CTSI releases online resource designed to save investigators’ time when completing the NIH Study Record
A new online resource, developed by experts in CTSI and the Department of Pediatrics, is now available to University of Minnesota clinical researchers, grant coordinators and others to help them save time when completing the National Institutes of Health Study Record, which is used to collect information on proposed human subjects research, clinical research, and clinical trials.
It brings together information that is otherwise found in multiple websites, blogs, and email communications from NIH and will be a timesaver for investigators. –Stacy Valenzuela, Research Support Services, Department of Pediatrics
The “Successfully Navigating the NIH Study Record” course is a curated collection of NIH instructions that take applicants step-by-step through the completion of the NIH Study Record. In addition, the resource offers answers to frequently asked questions, tips, and expert opinion about how to complete the Study Record.
“It brings together information that is otherwise found in multiple websites, blogs, and email communications from NIH and will be a timesaver for investigators,” said Stacy Valenzuela, Research Support Services, Department of Pediatrics, and co-developer of the resource. “NIH’s instructions were used nearly verbatim in the vast majority of cases so as not to lead applicants astray form NIH’s intent with the instructions.”
The online resource is a central repository for NIH Study Record and related information and is organized by each section of the Study Record Form.

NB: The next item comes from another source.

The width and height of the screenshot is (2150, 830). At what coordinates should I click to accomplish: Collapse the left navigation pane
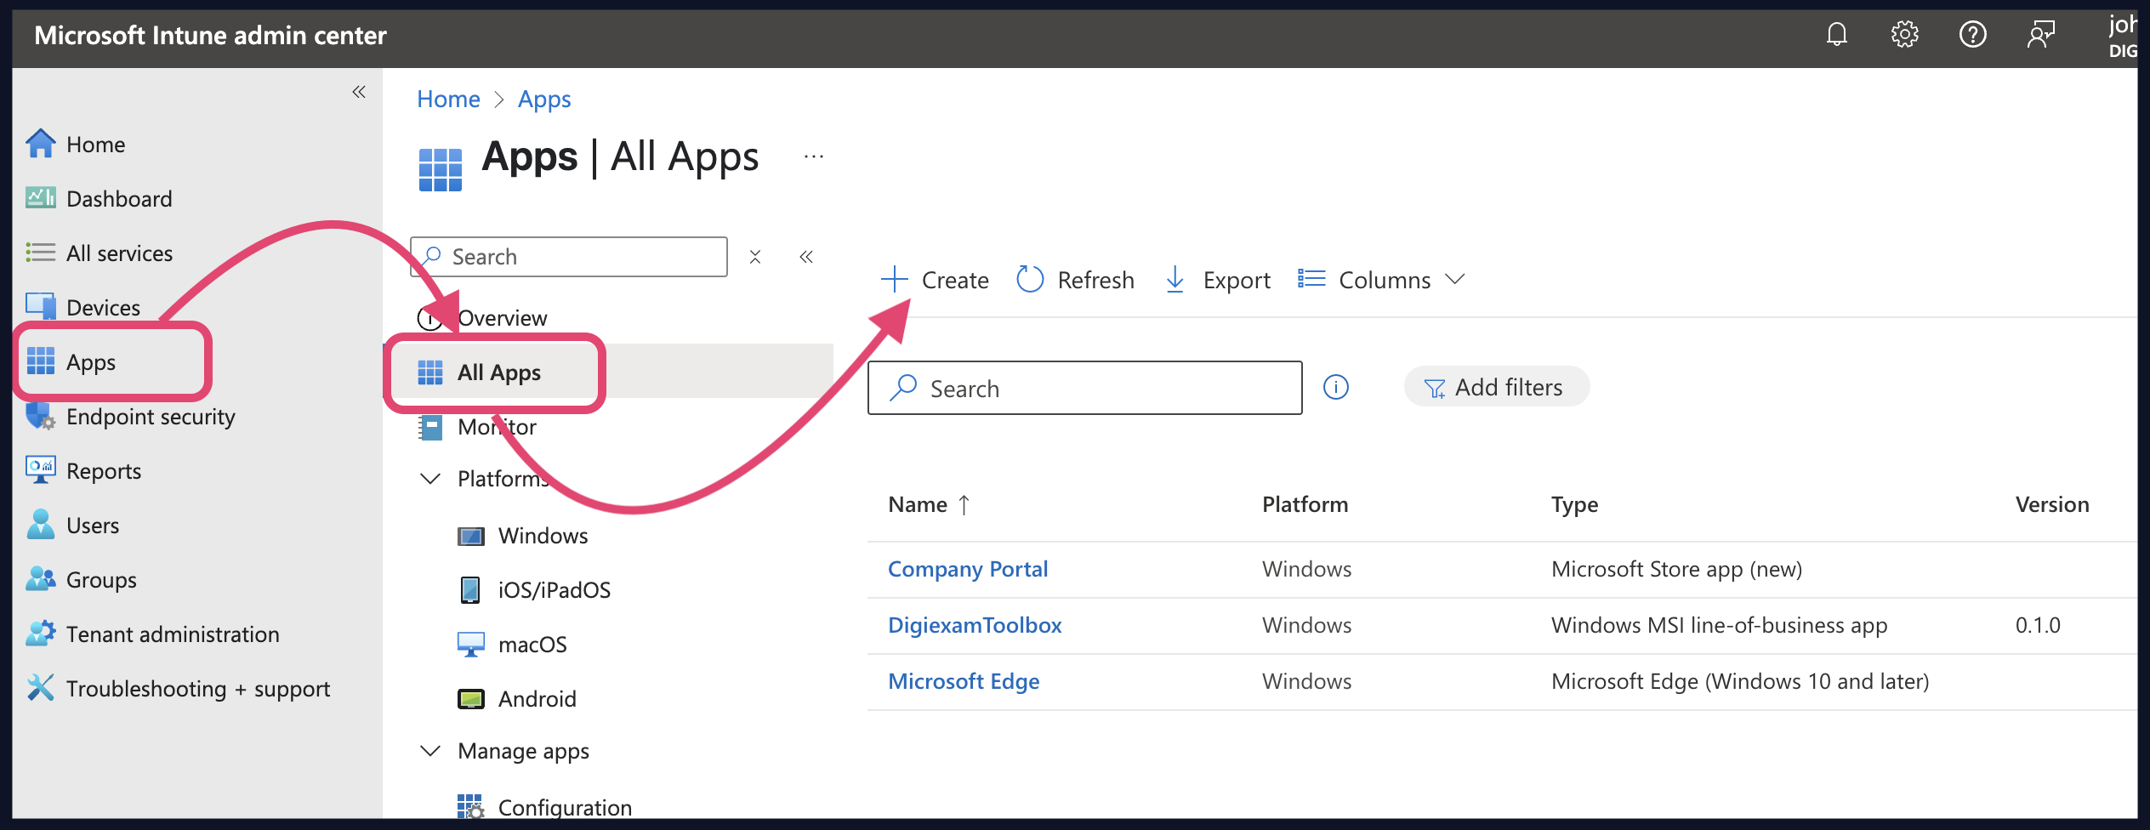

“With all the key information in one location, it not only saves investigators time but also allows NIH updates to be more easily conveyed to applicants,” Valenzuela said.
In fact, the module was designed to allow for easy updates with each new revision of the instructions, or when additional helpful tips or user examples should be included.
Valenzuela, a research professional whose University work includes supporting investigators and finding answers to their questions as they completed these forms, and Janet Shanedling, PhD, an instructional designer, partnered to build this first-of-its kind resource.
“This was the brainchild of Stacy’s who recognized the value of consolidating the many useful NIH resources into one location. Her expertise and familiarity with the application process and details of the NIH Study Form are reflected in the step-by-step guidance and advice provided in the resource,” Shanedling said.
While Valenzuela praises Shanedling’s course design and editing expertise.
“Both Shanedling and Valenzuela’s expertise helped bring about this exceptional effort and resource for investigators, grant coordinators and those who assist applicants with their Study Record submissions to use for years to come,” said Timothy Schacker, MD, Vice Dean for Research, Medical School, and Director of CTSI’s Clinical Translational Services group.
While a portion of the information in the resource pertains only to the University of Minnesota, overall the content applies for a broad, national audience and could be used by other institutions across the country.
The resource is now available in the University of Minnesota’s Training Hub.